start EXCERPTED DATA

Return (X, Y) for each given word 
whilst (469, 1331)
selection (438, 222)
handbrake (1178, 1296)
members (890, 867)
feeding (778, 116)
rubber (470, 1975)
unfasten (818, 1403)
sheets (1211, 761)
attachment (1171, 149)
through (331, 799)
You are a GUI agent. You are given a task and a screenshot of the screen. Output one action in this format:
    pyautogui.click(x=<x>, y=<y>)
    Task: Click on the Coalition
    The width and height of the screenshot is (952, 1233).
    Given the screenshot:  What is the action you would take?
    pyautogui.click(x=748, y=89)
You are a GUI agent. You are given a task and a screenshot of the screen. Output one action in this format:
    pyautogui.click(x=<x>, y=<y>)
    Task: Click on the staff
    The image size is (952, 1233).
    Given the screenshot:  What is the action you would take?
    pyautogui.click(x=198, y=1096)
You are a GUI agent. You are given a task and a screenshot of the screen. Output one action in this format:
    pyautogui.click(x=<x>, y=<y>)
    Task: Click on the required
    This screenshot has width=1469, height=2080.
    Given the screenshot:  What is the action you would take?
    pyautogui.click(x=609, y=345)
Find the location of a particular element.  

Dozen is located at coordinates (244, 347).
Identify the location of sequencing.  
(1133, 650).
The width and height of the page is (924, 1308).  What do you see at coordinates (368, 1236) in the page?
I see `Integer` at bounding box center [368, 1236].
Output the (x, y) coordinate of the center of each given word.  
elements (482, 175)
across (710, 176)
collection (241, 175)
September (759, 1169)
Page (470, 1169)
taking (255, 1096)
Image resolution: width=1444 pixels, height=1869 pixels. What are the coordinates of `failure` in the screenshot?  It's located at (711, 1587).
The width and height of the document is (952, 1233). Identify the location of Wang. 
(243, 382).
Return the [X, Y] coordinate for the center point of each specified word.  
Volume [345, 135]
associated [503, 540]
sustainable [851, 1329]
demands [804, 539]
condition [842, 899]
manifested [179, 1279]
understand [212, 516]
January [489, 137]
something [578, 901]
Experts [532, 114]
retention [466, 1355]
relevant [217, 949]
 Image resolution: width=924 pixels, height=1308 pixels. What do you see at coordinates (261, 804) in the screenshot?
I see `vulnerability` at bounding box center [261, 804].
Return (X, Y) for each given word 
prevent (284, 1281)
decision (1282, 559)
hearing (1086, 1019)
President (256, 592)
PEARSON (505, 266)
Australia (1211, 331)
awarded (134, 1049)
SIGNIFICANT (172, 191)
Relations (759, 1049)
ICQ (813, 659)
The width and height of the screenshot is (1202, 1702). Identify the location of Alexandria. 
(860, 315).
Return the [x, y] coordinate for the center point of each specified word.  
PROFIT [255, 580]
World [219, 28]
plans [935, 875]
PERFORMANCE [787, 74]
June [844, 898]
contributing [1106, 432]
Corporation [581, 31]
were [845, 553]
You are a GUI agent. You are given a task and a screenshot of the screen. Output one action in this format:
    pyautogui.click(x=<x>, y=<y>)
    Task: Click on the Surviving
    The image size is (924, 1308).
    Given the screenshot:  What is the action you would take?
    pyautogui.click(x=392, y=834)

end EXCERPTED DATA

GOAL:
Copy every line of the material above word for word, from the first line to the last, without changing anything.

ANSWER TO THIS TASK:
Return (X, Y) for each given word 
whilst (469, 1331)
selection (438, 222)
handbrake (1178, 1296)
members (890, 867)
feeding (778, 116)
rubber (470, 1975)
unfasten (818, 1403)
sheets (1211, 761)
attachment (1171, 149)
through (331, 799)
You are a GUI agent. You are given a task and a screenshot of the screen. Output one action in this format:
    pyautogui.click(x=<x>, y=<y>)
    Task: Click on the Coalition
    The width and height of the screenshot is (952, 1233).
    Given the screenshot:  What is the action you would take?
    pyautogui.click(x=748, y=89)
You are a GUI agent. You are given a task and a screenshot of the screen. Output one action in this format:
    pyautogui.click(x=<x>, y=<y>)
    Task: Click on the staff
    The image size is (952, 1233).
    Given the screenshot:  What is the action you would take?
    pyautogui.click(x=198, y=1096)
You are a GUI agent. You are given a task and a screenshot of the screen. Output one action in this format:
    pyautogui.click(x=<x>, y=<y>)
    Task: Click on the required
    This screenshot has width=1469, height=2080.
    Given the screenshot:  What is the action you would take?
    pyautogui.click(x=609, y=345)
Find the location of a particular element.  

Dozen is located at coordinates (244, 347).
Identify the location of sequencing.  
(1133, 650).
The width and height of the page is (924, 1308).  What do you see at coordinates (368, 1236) in the page?
I see `Integer` at bounding box center [368, 1236].
Output the (x, y) coordinate of the center of each given word.  
elements (482, 175)
across (710, 176)
collection (241, 175)
September (759, 1169)
Page (470, 1169)
taking (255, 1096)
Image resolution: width=1444 pixels, height=1869 pixels. What are the coordinates of `failure` in the screenshot?  It's located at (711, 1587).
The width and height of the document is (952, 1233). Identify the location of Wang. 
(243, 382).
Return the [X, Y] coordinate for the center point of each specified word.  
Volume [345, 135]
associated [503, 540]
sustainable [851, 1329]
demands [804, 539]
condition [842, 899]
manifested [179, 1279]
understand [212, 516]
January [489, 137]
something [578, 901]
Experts [532, 114]
retention [466, 1355]
relevant [217, 949]
 Image resolution: width=924 pixels, height=1308 pixels. What do you see at coordinates (261, 804) in the screenshot?
I see `vulnerability` at bounding box center [261, 804].
Return (X, Y) for each given word 
prevent (284, 1281)
decision (1282, 559)
hearing (1086, 1019)
President (256, 592)
PEARSON (505, 266)
Australia (1211, 331)
awarded (134, 1049)
SIGNIFICANT (172, 191)
Relations (759, 1049)
ICQ (813, 659)
The width and height of the screenshot is (1202, 1702). Identify the location of Alexandria. 
(860, 315).
Return the [x, y] coordinate for the center point of each specified word.  
PROFIT [255, 580]
World [219, 28]
plans [935, 875]
PERFORMANCE [787, 74]
June [844, 898]
contributing [1106, 432]
Corporation [581, 31]
were [845, 553]
You are a GUI agent. You are given a task and a screenshot of the screen. Output one action in this format:
    pyautogui.click(x=<x>, y=<y>)
    Task: Click on the Surviving
    The image size is (924, 1308).
    Given the screenshot:  What is the action you would take?
    pyautogui.click(x=392, y=834)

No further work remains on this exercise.